Un selecto grupo de costarricenses reflexionaron durante varias horas al respecto lo cual nos permitió a nosotros, como militantes de la corriente sindical sociopolítica del país, extraer algunas conclusiones importantes, formuladas enteramente bajo nuestra propia responsabilidad, de lo que aprendimos en esta extraordinaria actividad. Veamos:
Quienes desde los espacios de la política tradicional han venido pregonando, un día sí y otro también, la cantinela de la “Reforma del Estado”, no tienen claridad de cómo se come eso. El Estado costarricense se compone de unas 330 entidades, 14 regímenes de empleo público, cerca de un 17% de la Población Económicamente Activa (PEA) del país que tiene empleo formal y salario fijo, es empleada pública.
Además, cuenta con instituciones empobrecidas y precarizadas, por una parte; mientras que hay otras archimillonarias que no saben qué hacer con tanta plata acumulada; amén de una estructura salarial plagada de desigualdades. Efectivamente, salarialmente hablando, hay personas trabajadoras de primera, de segunda, de tercera y hasta de cuarta categoría; contándose con una casta político-gerencial y tecnocrática que devenga salarios hasta casi 5 veces de lo que está estipulado para el cargo presidencial.
Por otra parte, financiera y presupuestariamente hablando, el denominado “primer poder de la República”, la Asamblea Legislativa, tiene un presunto y débil control únicamente sobre el 40% de toda la estructura financiera del Estado, dado que el otro 60% se maneja “autónomamente”, con el único control de parte de la Contraloría General de la República (CGR).

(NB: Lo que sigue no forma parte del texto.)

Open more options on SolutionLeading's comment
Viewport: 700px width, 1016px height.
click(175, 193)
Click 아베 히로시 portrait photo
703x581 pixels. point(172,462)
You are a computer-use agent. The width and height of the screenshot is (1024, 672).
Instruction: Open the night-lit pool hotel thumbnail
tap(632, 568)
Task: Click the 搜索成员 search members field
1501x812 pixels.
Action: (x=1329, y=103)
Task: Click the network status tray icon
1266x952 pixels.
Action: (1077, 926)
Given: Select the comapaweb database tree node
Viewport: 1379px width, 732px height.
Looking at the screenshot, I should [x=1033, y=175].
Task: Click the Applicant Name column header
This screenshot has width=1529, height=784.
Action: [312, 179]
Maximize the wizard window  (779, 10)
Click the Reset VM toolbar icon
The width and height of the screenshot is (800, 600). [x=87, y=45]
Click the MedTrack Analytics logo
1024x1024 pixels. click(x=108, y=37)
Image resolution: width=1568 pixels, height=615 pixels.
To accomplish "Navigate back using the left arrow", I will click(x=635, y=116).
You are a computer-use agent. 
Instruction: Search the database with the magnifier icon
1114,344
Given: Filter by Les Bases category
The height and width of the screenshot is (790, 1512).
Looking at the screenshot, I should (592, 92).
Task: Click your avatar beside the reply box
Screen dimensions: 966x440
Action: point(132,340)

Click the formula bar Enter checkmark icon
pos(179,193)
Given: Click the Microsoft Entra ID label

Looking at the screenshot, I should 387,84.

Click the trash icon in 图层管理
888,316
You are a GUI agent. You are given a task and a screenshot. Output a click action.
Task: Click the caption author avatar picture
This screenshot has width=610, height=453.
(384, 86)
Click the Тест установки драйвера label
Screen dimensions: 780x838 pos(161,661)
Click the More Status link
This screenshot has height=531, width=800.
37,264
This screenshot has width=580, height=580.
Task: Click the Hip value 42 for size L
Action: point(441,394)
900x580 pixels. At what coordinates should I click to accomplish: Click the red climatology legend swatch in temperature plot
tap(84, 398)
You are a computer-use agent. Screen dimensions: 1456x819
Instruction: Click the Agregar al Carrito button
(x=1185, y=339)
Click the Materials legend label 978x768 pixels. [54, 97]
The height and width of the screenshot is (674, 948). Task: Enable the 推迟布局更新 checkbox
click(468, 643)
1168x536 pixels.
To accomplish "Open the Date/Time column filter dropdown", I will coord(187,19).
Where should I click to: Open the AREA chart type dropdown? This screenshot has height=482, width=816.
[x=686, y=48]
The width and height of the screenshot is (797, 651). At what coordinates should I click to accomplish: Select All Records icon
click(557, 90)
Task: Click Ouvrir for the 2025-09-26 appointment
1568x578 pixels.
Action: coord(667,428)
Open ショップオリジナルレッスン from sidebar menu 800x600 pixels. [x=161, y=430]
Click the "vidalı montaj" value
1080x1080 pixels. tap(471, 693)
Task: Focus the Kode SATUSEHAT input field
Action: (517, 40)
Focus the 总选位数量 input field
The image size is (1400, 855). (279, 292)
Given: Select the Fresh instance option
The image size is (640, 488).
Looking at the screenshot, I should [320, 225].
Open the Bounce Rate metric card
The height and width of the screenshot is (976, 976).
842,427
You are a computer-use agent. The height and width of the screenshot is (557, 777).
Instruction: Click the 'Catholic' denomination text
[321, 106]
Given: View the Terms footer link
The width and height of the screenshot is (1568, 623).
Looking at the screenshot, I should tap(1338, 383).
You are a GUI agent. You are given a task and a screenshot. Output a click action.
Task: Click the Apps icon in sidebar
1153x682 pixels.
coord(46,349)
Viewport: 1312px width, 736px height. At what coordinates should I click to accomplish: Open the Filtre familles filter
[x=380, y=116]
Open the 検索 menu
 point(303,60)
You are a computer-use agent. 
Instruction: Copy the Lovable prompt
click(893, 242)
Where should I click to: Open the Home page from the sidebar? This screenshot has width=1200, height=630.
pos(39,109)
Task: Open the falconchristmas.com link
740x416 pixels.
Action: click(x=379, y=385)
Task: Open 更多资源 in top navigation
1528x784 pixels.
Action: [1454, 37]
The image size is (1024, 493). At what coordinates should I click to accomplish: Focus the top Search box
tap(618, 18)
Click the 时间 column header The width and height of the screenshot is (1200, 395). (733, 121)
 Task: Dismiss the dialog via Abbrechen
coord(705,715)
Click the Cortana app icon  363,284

Si se fija uno en la estructura institucional del sistema política y los poderes del Estado se tiene lo siguiente:
a) Una Presidencia de la República de muy limitado alcance en sus potestades, en no pocos casos casi que, de caricatura, pues “cualquier hijo de vecino” es capaz de bloquearle sus iniciativas. Debe enfrentar, además, la dictadura de los mandos medios: jerarcas empoderados y atrincherados en sus feudos-guetos de poder que tienen cómo bloquear, sabotear, ralentizar, atrasar decisiones políticas del gobernante que podrían favorecer el bien común, pero que colisionan con los propios partidarismos politiqueros contrarios al presidencial y/o con intereses personales coludidos con los privados.
b) Un Poder Judicial “todopoderoso”, más poderoso que el Legislativo y que el Ejecutivo. Además, cuenta en su interior con la policía judicial, la acción punitiva del Estado (Ministerio Público-Fiscalía General de la República) y la Defensa Pública, lo cual lleva a los factores de poder político real a estimar que es más ventajoso contar con un magistrado afín a sus intereses, que tres o cinco diputados como peonada política en el parlamento. En realidad, el primer poder de la República es el Poder Judicial.
c) Un Poder Legislativo cada vez más fraccionado, más desprestigiado, más proclive al arribismo politiquero y oportunista que a la adopción de las personas más capacitadas para legislar en pro del bien común y la inclusión social. Las excepciones honrosas solamente confirman esta triste realidad. Con un reglamento legislativo que permite que una sola persona legisladora de sus 57 que le componen, pueda paralizar cualquier iniciativa de ley, aunque las otras 56 estén de acuerdo en algo. Políticamente, esto ha beneficiado en coyunturas específicas a los dos principales lados de la confrontación ideológica que llevamos en el país desde hace unos 30 años.
Para peores, un sistema tributario altamente regresivo, un endeudamiento público sideral que nos muestra una deuda prácticamente impagable; una evasión y un robo de impuestos, más un sistema de exenciones-exoneraciones que, combatidos radicalmente, resolverían de una vez las cifras del déficit fiscal y sobraría muchísima plata como para que no se tuviera que estar insistiendo en la aprobación de más impuestos que, solamente, incrementarán la defraudación impositiva.
Vistas así las cosas (y otro montón que falta mencionar por obvios problemas de espacio), quien pretenda ganar votos con ocasión de las elecciones presidenciales y diputadiles de febrero entrante, hablando sobre y prometiendo una “Reforma del Estado”, estaría haciendo demagogia pura y simple, si no específica qué, puntualmente, estaría impulsando como “Reforma del Estado” y cómo lo lograría.
La verdadera Reforma del Estado está pendiente. Es una tarea nacional de corte patriótico. También es ideológica y corresponderá a una correlación de fuerzas que, por ahora, no parece favorecer a las grandes mayorías populares.
Por el contrario, para los sectores neoliberales que tienen el real poder en nuestra sociedad, su fracaso en materia de Reforma del Estado ha estado centrado por su terquedad en abordar tal desafío desde una perspectiva fiscalista-fundamentalista. Mantener esta posición seguirá siendo sinónimo de confrontación a todo nivel.